◆ PASSAGE:
::::::::

I'm using an iPhone 4s to base station to an ARMv5 device (450 MHz) with an on-board DAC. Maybe the device is to low-powered for stuffing?

I played with the buffer_size parameter. If I set it lower then 5000, as expected, no stuffing is done at all, so no crackles are audible (of course). On the downside the drift increases and I'm loosing synchronization resulting in a large sync error after some minutes.

If I set the buffer_size a little bit higher then 5000, some stuffing is done but the drift still increases over time. Some crackles, but almost not audible. After two minutes the devices get out of sync and shairport does resync.

If I set the buffer_size higher then 5600, enough stuffing is done to keep the devices synchronized, but the crackles are audible very clearly for a sine wave and also for some music tracks with quiet parts.

Increasing the tolerance does not really avoids the necessity of stuffing. It just delays it and the stuffing is done somehow later. Increasing the tolerance would only make sense for me if there is the possibility that the drift would decrease at some point of time instead of always increasing.

::::::::

◆ PROBLEMS TO SOLVE:
a – In the post about shairport stuffing, what happens when buffer_size is set higher than 5600?
b – Continue the post about shairport stuffing, starting after its last sentence.

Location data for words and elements
::::::::

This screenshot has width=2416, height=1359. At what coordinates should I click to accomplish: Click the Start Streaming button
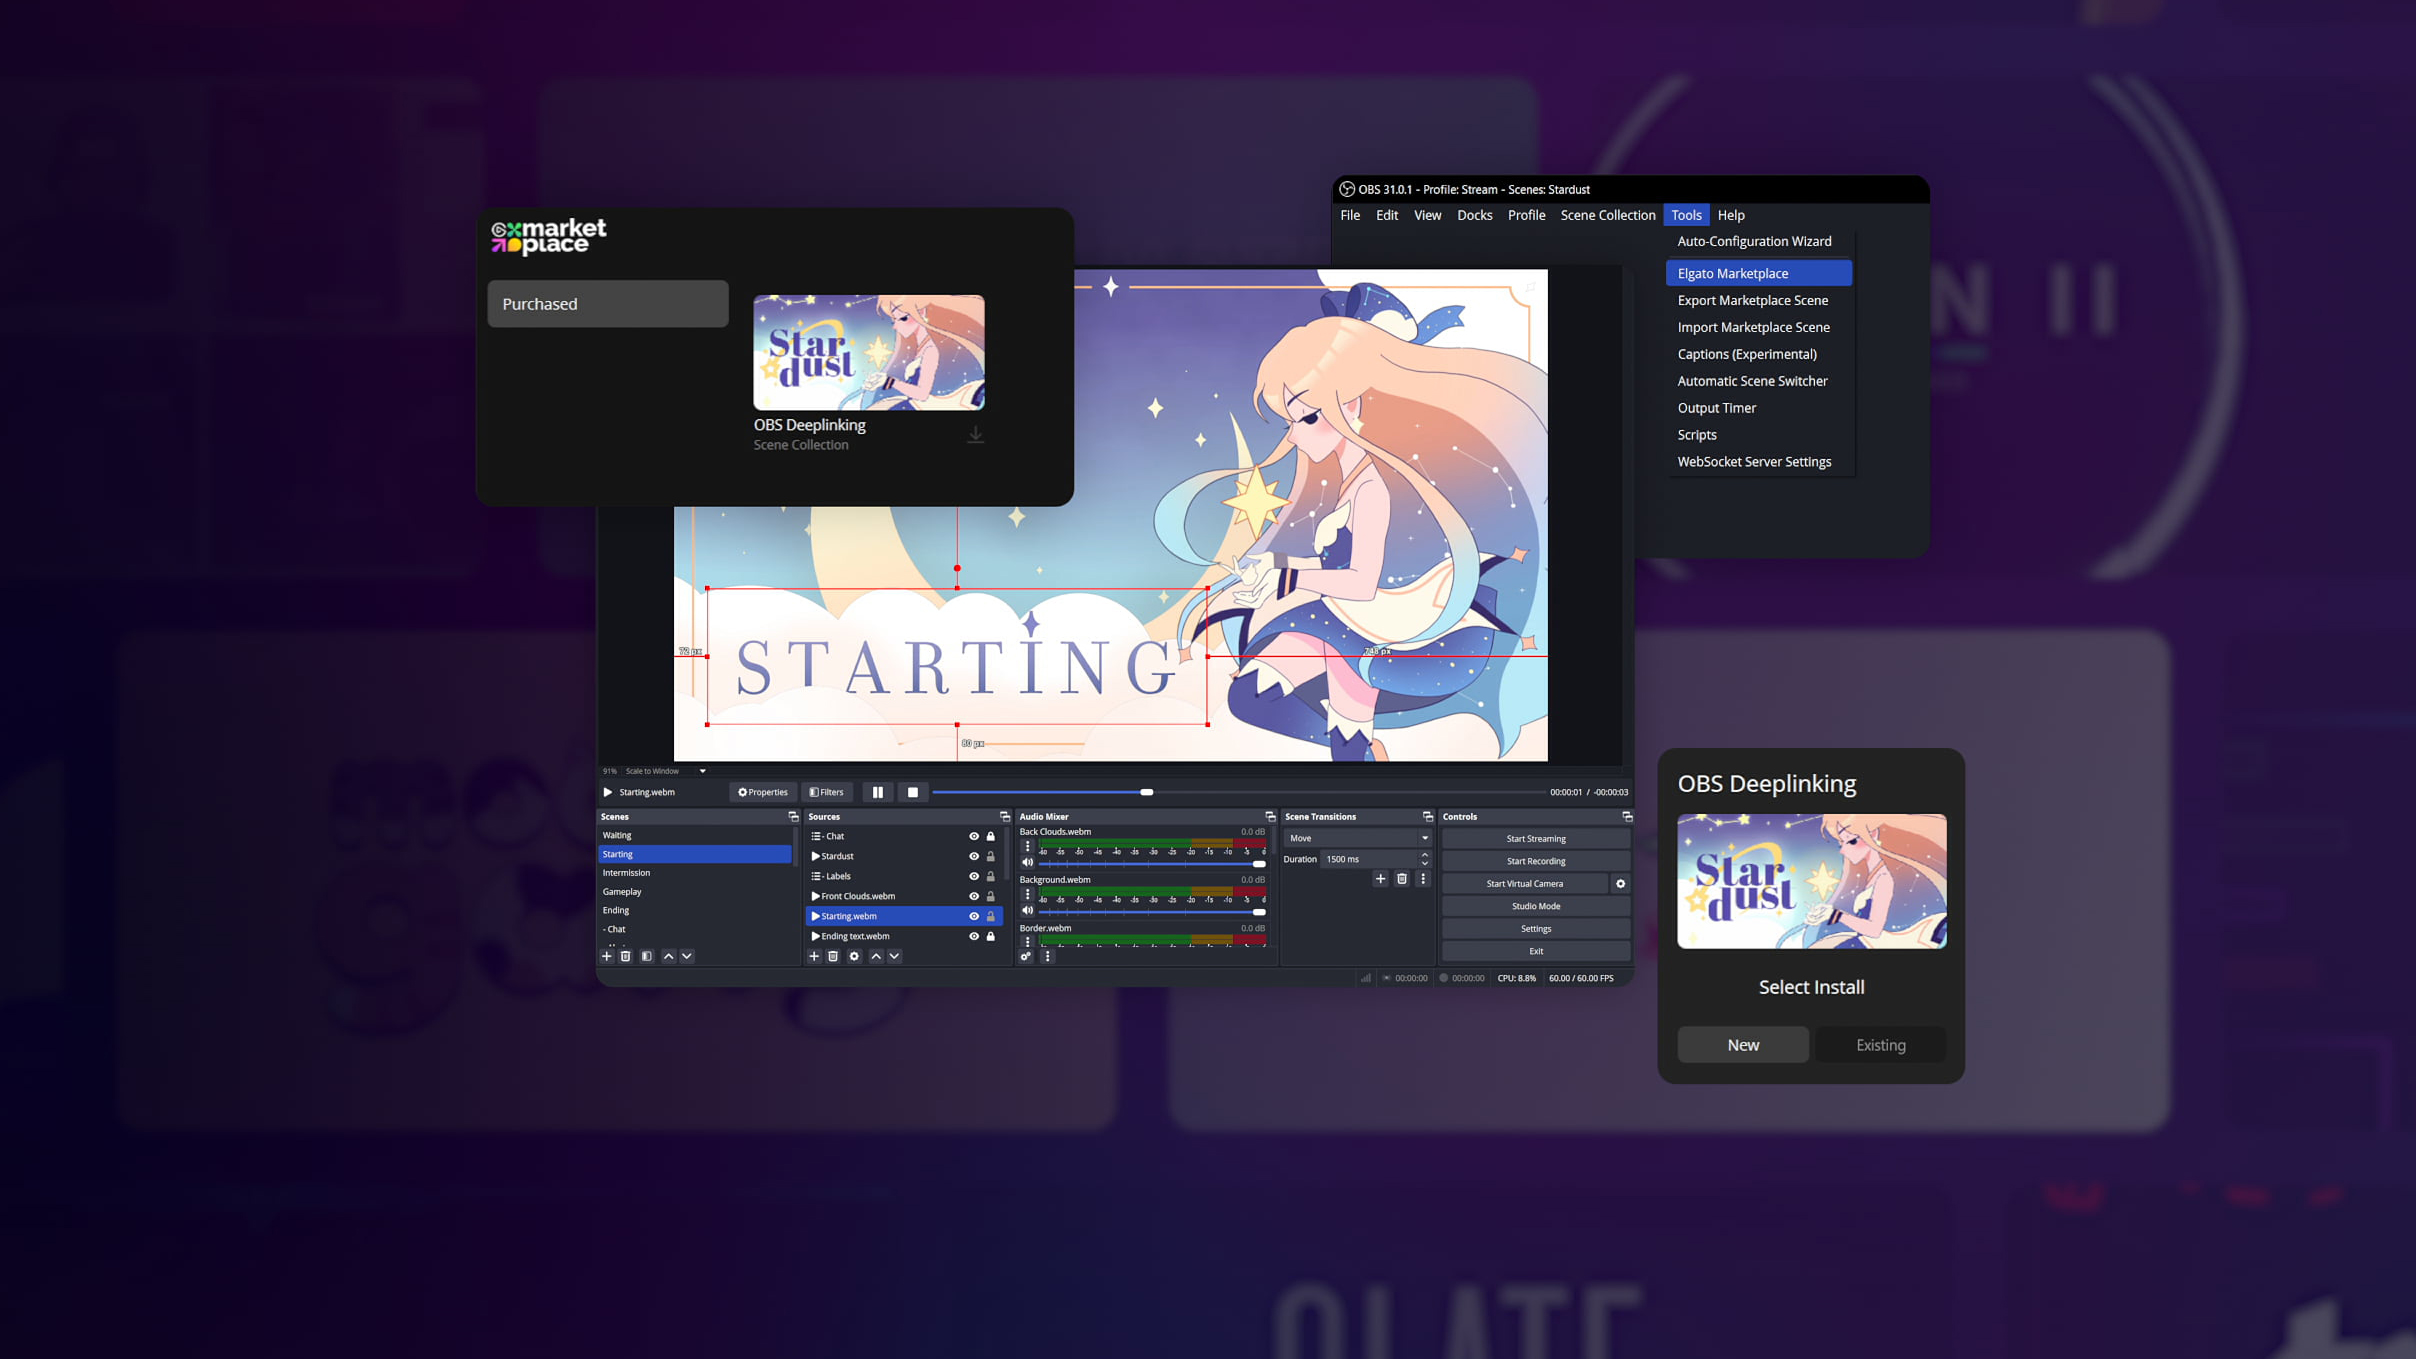point(1535,838)
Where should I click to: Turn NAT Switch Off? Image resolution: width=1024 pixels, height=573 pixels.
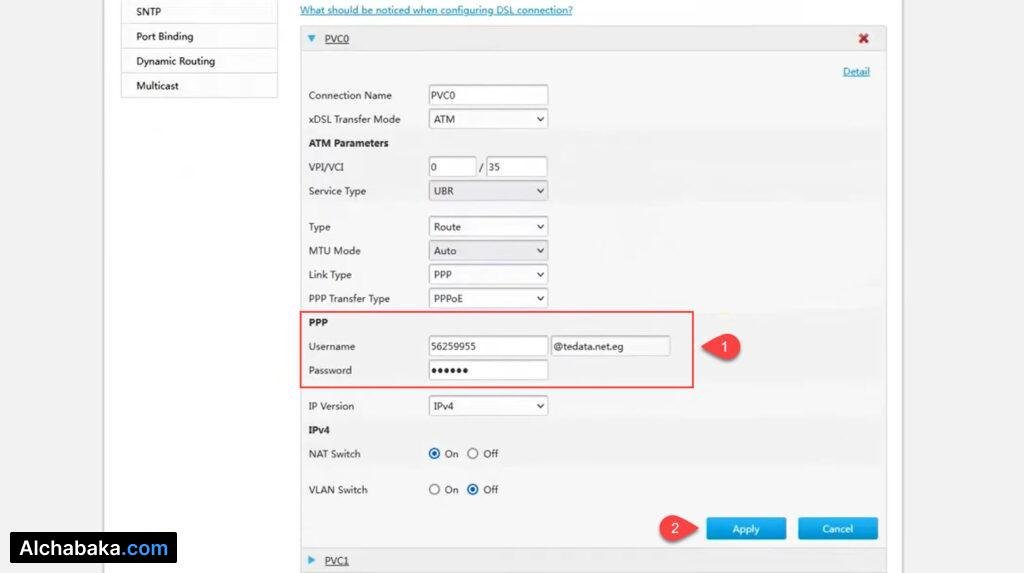473,454
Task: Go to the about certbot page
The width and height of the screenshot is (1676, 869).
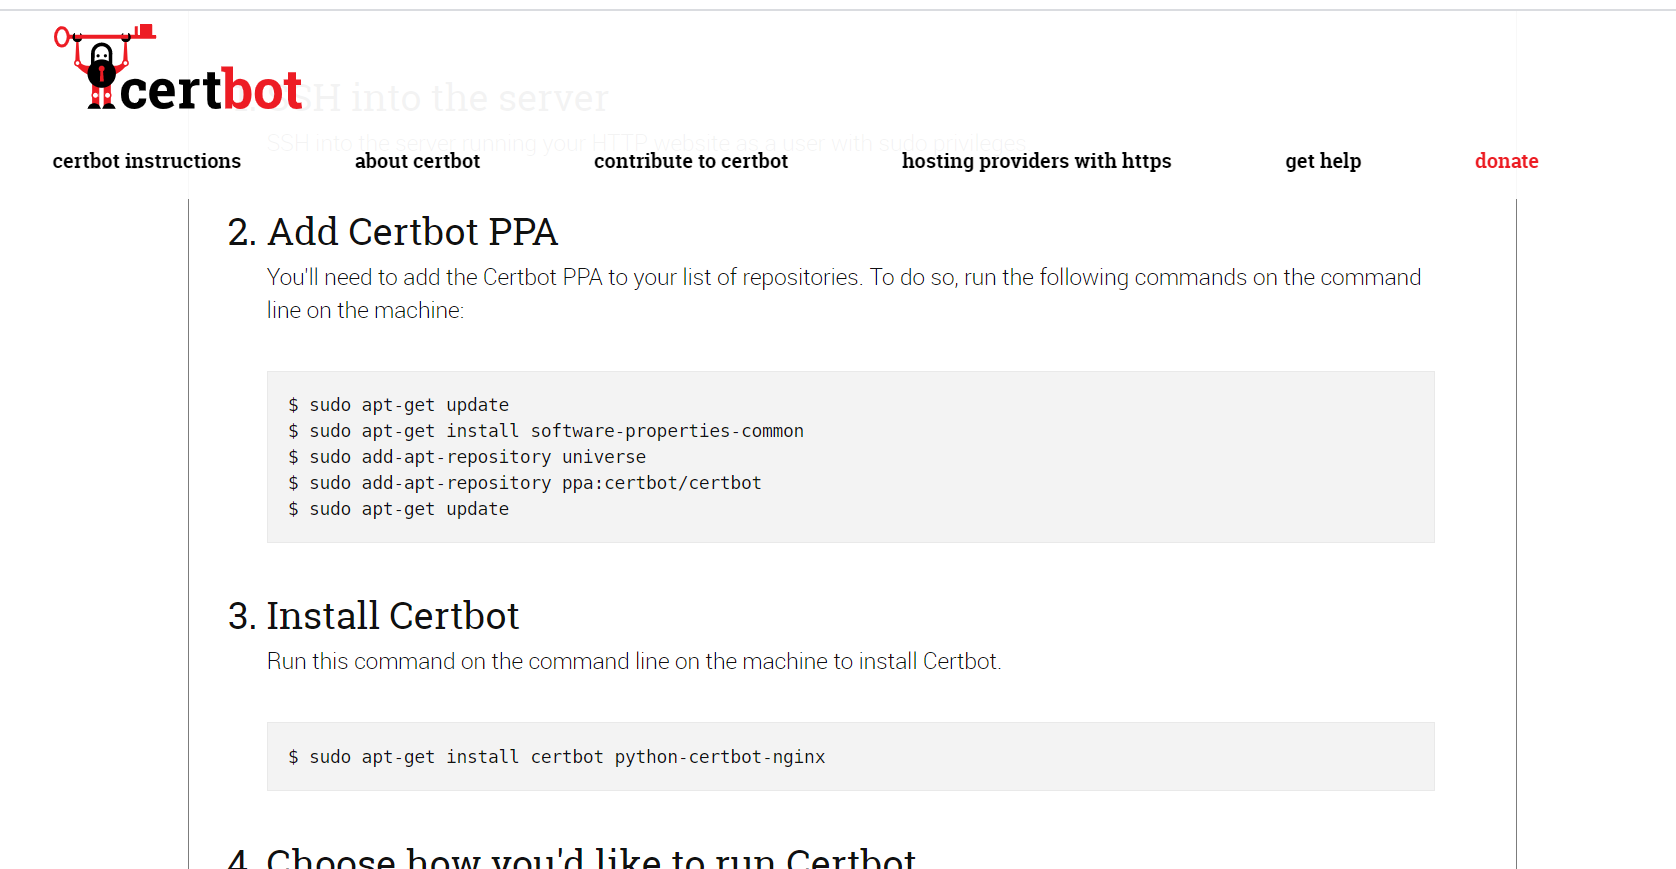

::::::::

◆ ANSWERS FOR THE EXERCISE:
a – Enough stuffing is done to keep the devices synchronized, but the crackles are clearly audible for a sine wave and for some music tracks with quiet parts.

b –
I wonder if the audible crackles can be avoided in my case and how to debug the system to find the bottleneck. Do you hear crackles when streaming a sine wave with 0dB from your iPhone to the Pi and stuffing is done?

And I do not understand why inserting or deleting a frame into the buffer can cause a crackle. Or the volume change? If read in the thread you linked that @yenchee1970 had the same problem: abrasive#296 (comment).

He also wrote that soxr helped, if set to low quality for the Pi: abrasive#296 (comment). I tested soxr stuffing, but it does not help for me. I guess my device is not powerful enough. What is the setting of soxr use by shairport-sync. Can the quality by adjusted?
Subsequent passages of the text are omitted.